*SUPPLIED TEXT*:
+++

# Creepy nursery rhyme



## znelson710 (Apr 20, 2009)

I have a nursery rhyme/ poem a friend wrote and wanted to see if I could get a recording of some little children reciting it in a creepy way

As I was walking home one night
I saw a stranger by a light
His arms were long, his head was small
I've never seen a man so tall
His arms reached out and grabbed me tight
I went along without a fight
I looked and saw he had no face
And then my heart began to race
He spoke to me without a sound
And picked me up right off the ground

(do the rest in like a whisper type of voice or in hushed voices with a slight echo)

The Slender Man took me away
To never see new light of day

thanks alot in advance!


----------



## DorkQuixote (Aug 31, 2009)

*Shudder...*


----------



## znelson710 (Apr 20, 2009)

Sorry for this but BUMP. I want this back on the front page. I now there are several capable people here who could do this with their eyes closed


----------



## DarkManDustin (Jun 30, 2011)

Have you heard the one called A Man Who Lived in Leeds?

A Man Who Lived In Leeds

There was a man who lived in Leeds;

He filled his garden full of seeds.

And when the seeds begaan to grow,

It was like a garden filled with snow.

But when the snow bean to melt,

It was like a ship without a belt.

And when the ship began to sail,

It was like a bird without a tail.

And when the bird began to fly,

It was like an eagle in the sky.

And when the sky began to roar,

It was like a lion at my door.

And when the door began to crack,

It was like a penknife in my back.

And when my back began to bleed --I was dead, dead, dead indeed!

"AAAAAAAAAAAAAH!"


----------



## znelson710 (Apr 20, 2009)

yes that's from those scary stories books. I have a complete trilogy book. The illustrations are sometimes scarier than the stories themselves. hahaha


----------



## Dark lord (Jan 8, 2007)

+++

*DATA SHOWN*:
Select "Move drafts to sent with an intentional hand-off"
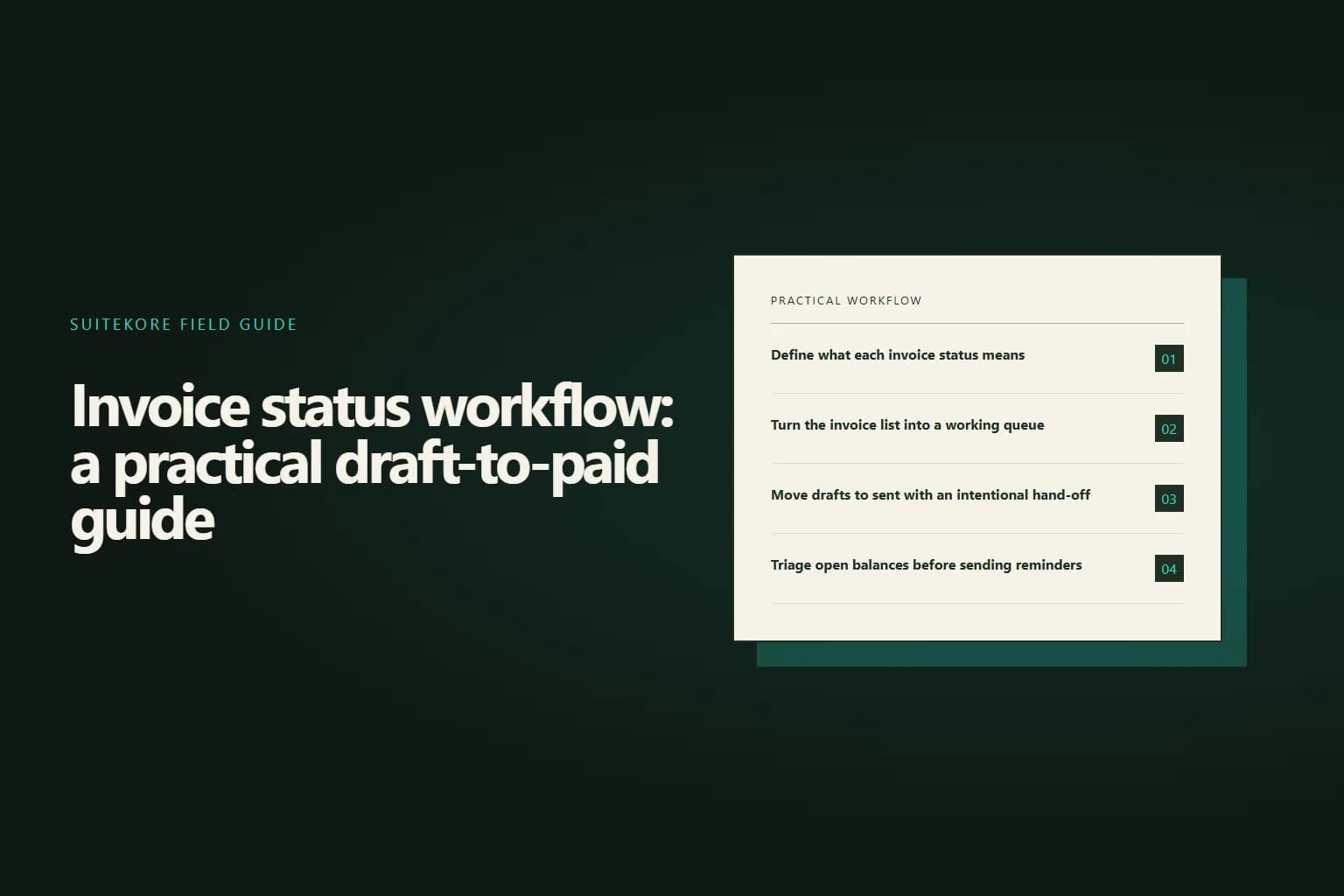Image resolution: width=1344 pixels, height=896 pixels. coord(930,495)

+++

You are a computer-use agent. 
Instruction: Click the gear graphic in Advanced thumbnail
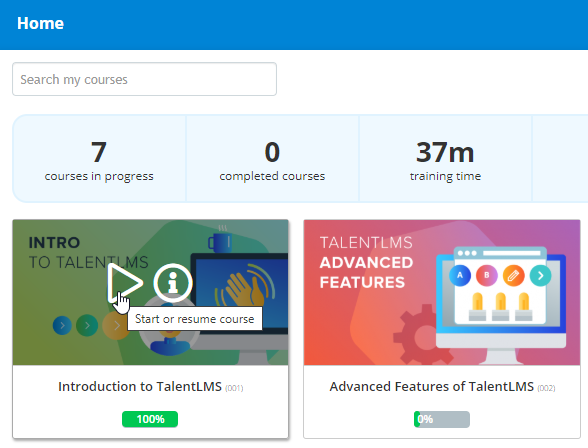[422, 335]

+++

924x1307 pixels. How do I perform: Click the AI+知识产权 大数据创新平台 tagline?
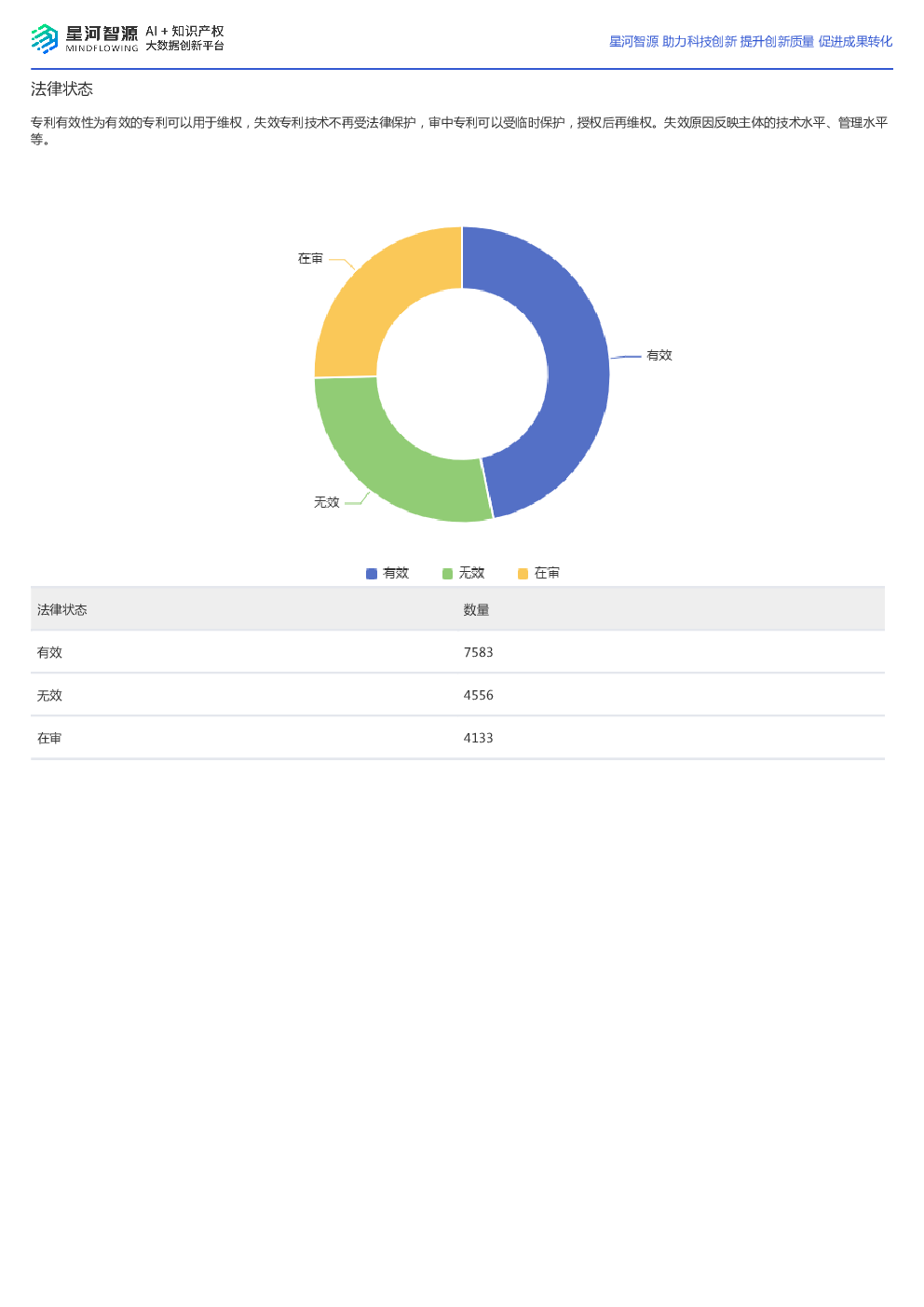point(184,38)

+++

*EXERCISE SET*:
A. Copy the creepy nursery rhyme thread starting at "Sorry for this" and ending at "(Jun 30, 2011)", and swap "front page" for "main page".
B. Write the next part of the creepy nursery rhyme thread, picking up after its last line.
The material plays no part in what comes next.

*ANSWERS PROVIDED*:
A.
Sorry for this but BUMP. I want this back on the main page. I now there are several capable people here who could do this with their eyes closed


----------



## DarkManDustin (Jun 30, 2011)

B.
Ok well here's my take.........didn't have a kid nearby to do this, so it's a tweaked voice I did.......
Ok don't laugh too much, I know it comes out kinda "munchkiny" LoL, but best I could come up with for ya...... 
http://www.4shared.com/audio/8IKsa99e/Stranger_by_a_Light2.html

& did another with a tune pasted in - http://www.4shared.com/audio/MojvlMUx/Stranger_by_a_light-with_music.html

Ok you can laugh now, I won't feel bad,........ & I kept my eye's open when I did it..........LoL


----------



## Frankie's Girl (Aug 27, 2007)

I have a professional level mic set up at home and a high pitched voice (at least I can sound that way when I try). 
I'll see what I can do when I get home tonight.


----------



## znelson710 (Apr 20, 2009)

Wow you guys are great! I love this forum. It gets me through my Halloween withdrawal while I'm in school.


----------



## znelson710 (Apr 20, 2009)

Dark lord said:


> Ok well here's my take.........didn't have a kid nearby to do this, so it's a tweaked voice I did.......
> Ok don't laugh too much, I know it comes out kinda "munchkiny" LoL, but best I could come up with for ya......
> http://www.4shared.com/audio/8IKsa99e/Stranger_by_a_Light2.html
> 
> ...


I love the little tune you used in the second one but I will be honest... it does sound a little munchkiny. It was hard to understand at times but I loved the ending. Overall: Amazing!


----------



## Xane (Oct 13, 2010)

_We represent
The Zombie Babies
The Zombie Babies
The Zombie Babies
And in the name of the Zombie Babies
We wish to Munch(kin) off your feet and hands_


----------



## Dark lord (Jan 8, 2007)

znelson710 said:


> I love the little tune you used in the second one but I will be honest... it does sound a little munchkiny. It was hard to understand at times but I loved the ending. Overall: Amazing!


Thank you, but I agree, it was washed out in spots & hard to understand ( maybe if the song was less volume over voice...) & the munchkin thing, I redid it a few dif times with dif recording of voices,........but it just didn't sound right to me.....I twied my wittle best...... Maybe if someone does a remake of the Wizard of Oz they can use mine,...LoL 
The song I clipped & pasted in was the only part of it I like myself,...Lol 

Maybe the best I've done is get the ball rolling for you with others, like Frankie's girl. She did an awesome recording for Halloweenbob's song ! I think she'll nail the voice.

Good luck, hope someone else can pull this off for you over mine, _which won't take much voice wise_...loL But it does need a gal's touch !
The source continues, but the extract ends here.